Back to Business Growth: A Business Imperative…

Competitive pressure on companies has never been greater. Globalization, mergers and acquisition, eroding margins, outsourcing, the technological revolution, shrinking customer bases; these and other developments are creating unprecedented challenges for business manager, especially for those who manage strategic accounts.

More than ever, maintaining and building relationship with these key customers has become essential for sustaining the P&L profile that you need to survive and grow.

In the book “The New Successful Large Account Management” by Robert Miller and Stephen Heiman they write: There are two approaches to maintaining a healthy P&L. Cut costs or improve revenue (ideally, you do both). By now the first approach, which dominated corporate strategies for at least the last decade, is approaching the stage of limited returns, as organizations realize that there’s only so much excess any company can cut out.

As a result the second approach, revenue improvement, is fast becoming a universal imperative.  Recognizing that revenue is the lifeblood of their organization, managers increasingly following the mantra “back to growth”.

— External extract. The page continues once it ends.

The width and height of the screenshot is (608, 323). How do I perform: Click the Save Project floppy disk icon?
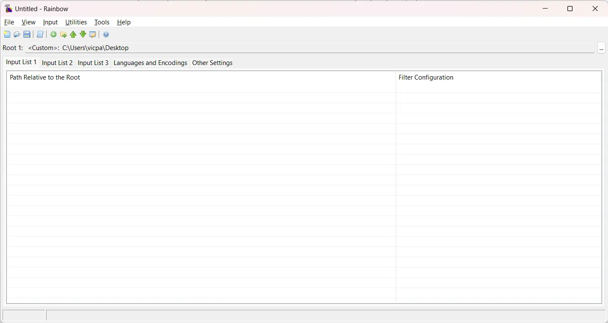coord(27,35)
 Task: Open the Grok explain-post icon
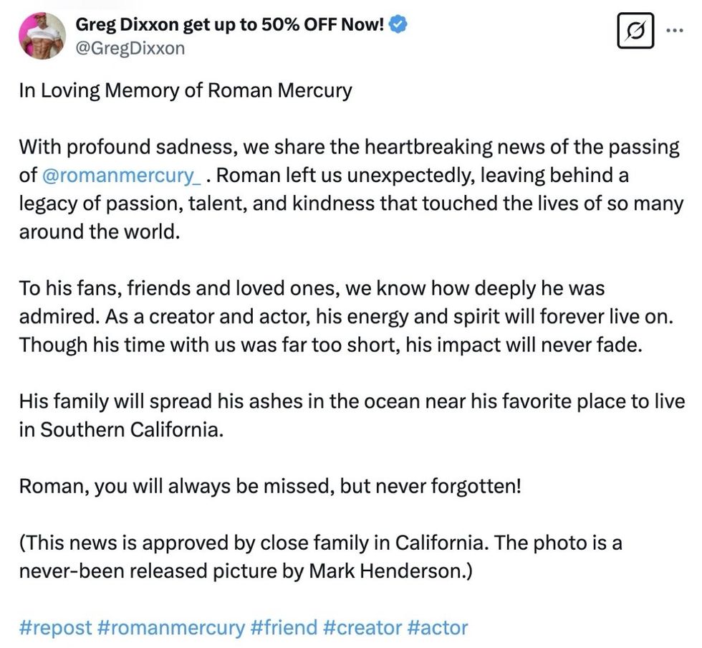coord(635,32)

There are two approaches for business intent on growing revenue. Expand into new markets and new customers bases, or optimize the business you have in your existing accounts. These approaches are meant to be complementary, but with global competition severely curtailing market expansion, leading firms are focusing on the second option, seeking to develop untapped potential in their existing customer bases.

Alert to the traditional benchmark that 50 percent (or the 80-20 rule) of a company’s revenue comes from 5 percent of its customers, they are concentrating on that critical 5 percent; the accounts that companies define variously as their key, strategic, or simply “large” accounts. Even small businesses are following this pattern, by focusing on those critical accounts that are large to them.

There are two approaches to improving business with your strategic accounts. The old-fashioned method is to try to sell them more and bill them accordingly. A more reliable method, as measured by enhanced revenue over the long term, is to work on building relationships that bring the accounts value.  In fact the single “secret” to business success in the twenty-first century is to make contributions to your key accounts that ensure their success. That’s correct:

It’s not just about your business; you work with your key accounts to improve their business and ensure their success; rather then just trying to sell them something.

Whatever their size and whatever their markets, businesses everywhere need to protect their key account “assets”. They need to deliver real customer value or risk being de-positioned as commodity suppliers. They need to invest appropriately in the strategic relationships, which is the only safeguard against account erosion.

                “Change alone is unchanging”—Heraclitus

In their book Miller & Heiman write: If you are competing for major account revenue today, you’ve got to rely on something other than your latest generation products or services. To achieve competitive advantage today, especially in targeting large or strategic accounts, the key differentiating factor is the ability to build relationships that bring your customers measurable value over time. In a sense there’s nothing new about this imperative; bringing ‘customers value’ has always been key to success. But the world in which we now must compete has in fact changed; and changed in ways that are only marginally related to your technology.

While good account management, like good selling, has always depended on effective information management, today’s hyper-connected, information-saturated, wireless environment, that requirement has been pushed to an entirely new level. Not only is there now infinitely more information out there than ever before, but that information is both instant and ubiquitously accessible.

Now, thanks to Google, Yahoo, Hoover’s, and a host of other unlikely-named data-banks and search engines, the newest market entrants can acquire, within minutes, the kind of  rich customer data that used to take days, and that pre-Web sales and marketing teams could only dream about. Which means, with very little investment of either time or money, a potential competitor can acquire as much pubic information about your account as you have yourself.

However, here’s another hard truth: Your customers have access to this new information, too. They’re using it to research your capabilities, to compare them against those of your competitors, and to bring to the bargaining table a much higher degree of sophistication than businesses have ever had to contend with before. The accounts that you acquired fairly easily during the 1990s boom are both more resource-poor and data-rich than they were then; and fully capable of using that scenario to their competitive advantage.

In this highly competitive market, the central lesson is that your success is a function of your customers’ success. Not for this quarter alone, but for the long haul. Businesses are successful over time because they ‘add value’ to their customers’ business, while simultaneously realizing value themselves. Only this kind of mutual benefit justifies continued investment in a relationship.

To many senior-level people, who must answer to shareholders quarter-by-quarter, this is a difficult lesson to act on, especially when markets are volatile. Some of them frankly still see long-term account management as an investment that they’re making in their successors’ career. But it’s a valid lesson nonetheless. And the narrowing of the vendor base makes it an all the more urgent imperative.